The Artemis Accords are able to skirt these provisions by setting what amount to corporate exclusion zones on the moon and other planetary bodies for resource extraction and profit. This is the other major angle to the push for privatization. While state-owned space agencies like NASA, Roscosmos, and the China National Space Agency are explicitly bound by the Outer Space Treaty, the existing canon of space law only tangentially addresses private sector actors. It is the explicit goal of successive NASA administrators to view the agency’s exploration and innovation to be in the service of opening new markets and resources for private capital to exploit.
The new Cold War
The 2011 Wolf Amendment bans any cooperation between NASA and the China National Space Administration without the explicit approval of both the U.S. Congress and the FBI. Because of this, China has been barred from participation in the International Space Station program, spurring the development of Tiangong, a space station fully developed by China that as of this year is fully operational and crewed.
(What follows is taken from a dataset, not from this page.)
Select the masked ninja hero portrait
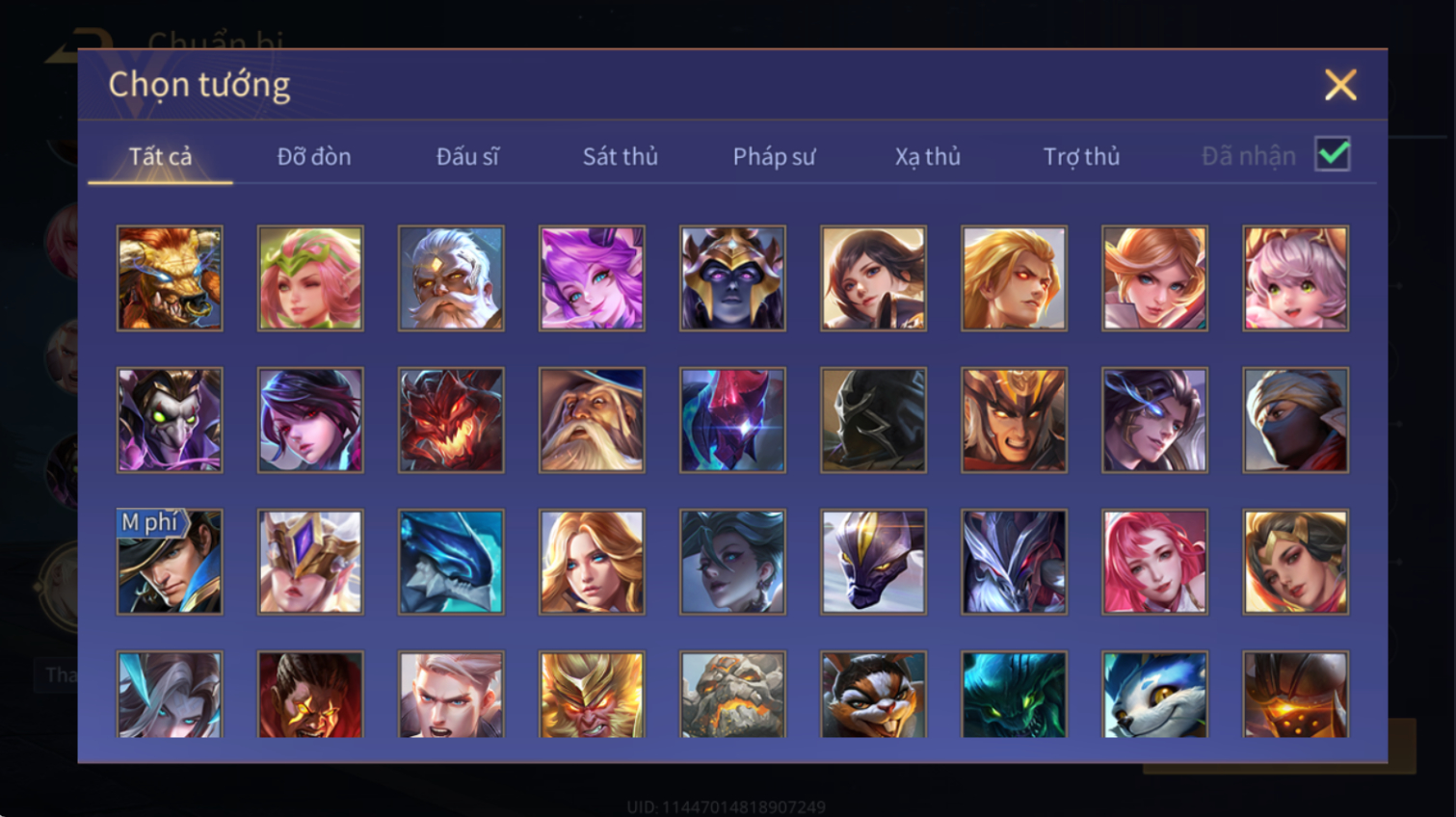The height and width of the screenshot is (817, 1456). [x=1295, y=420]
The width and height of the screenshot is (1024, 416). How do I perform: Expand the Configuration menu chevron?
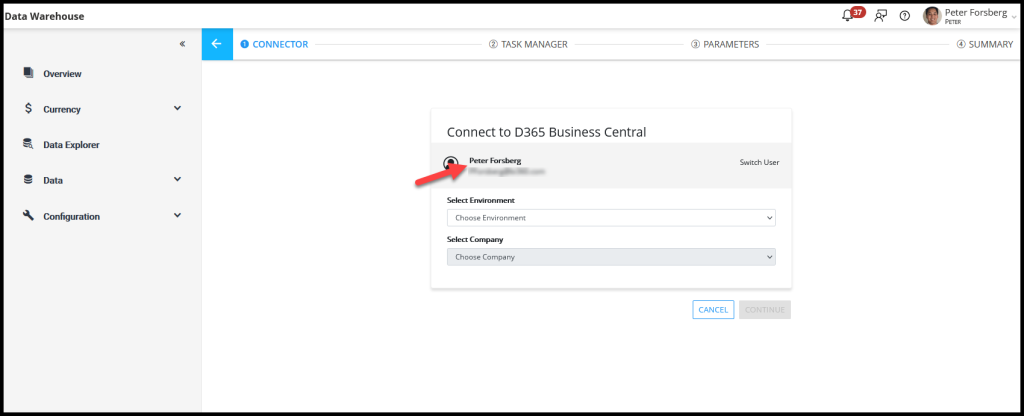(177, 215)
Since the intensified sanctions on Russia after the outbreak of war in Ukraine, the already shaky collaboration on the nearly 30-year-old International Space Station has become even more uncertain, with decommissioning of the jointly operated station certain to occur before the end of this decade. In the current climate of Washington’s Cold War drive, there is every reason for Moscow to deepen its collaboration in space with Beijing.
There are detailed plans and proposals to just that end — parallel with the Artemis Program, China and Russia have committed to collaborating on an International Lunar Research Station over the next two decades. China has greatly increased its domestic capacity for operating in space as demonstrated by the successful construction of Tiangong. Over a dozen nations are slated to participate in collaborative research with international crews aboard Tiangong in the coming years, including many African nations.
In September, the three taikonauts (Chinese astronauts) aboard the station met virtually with students from eight African countries, including Ethiopia, Algeria, Tunisia, Egypt and Namibia. Like in so many fields, collaboration between China and Africa in space is a breath of fresh air for African nations. This is especially noted in the building up of satellite infrastructure that African nations will be able to use for weather prediction and agricultural modeling, discussed at length on a recent episode of The Crane: A China Africa Podcast from Dongsheng News Collective.
Many countries around the world are staking out a path of non-alignment and have agreed to participate in both eastern- and western-led international space programs. The threat posed by the U.S. drive for a new Cold War is to divide outer space along the lines of geopolitical competition, setting the stage for potential conflict at a scale once reserved for science fiction.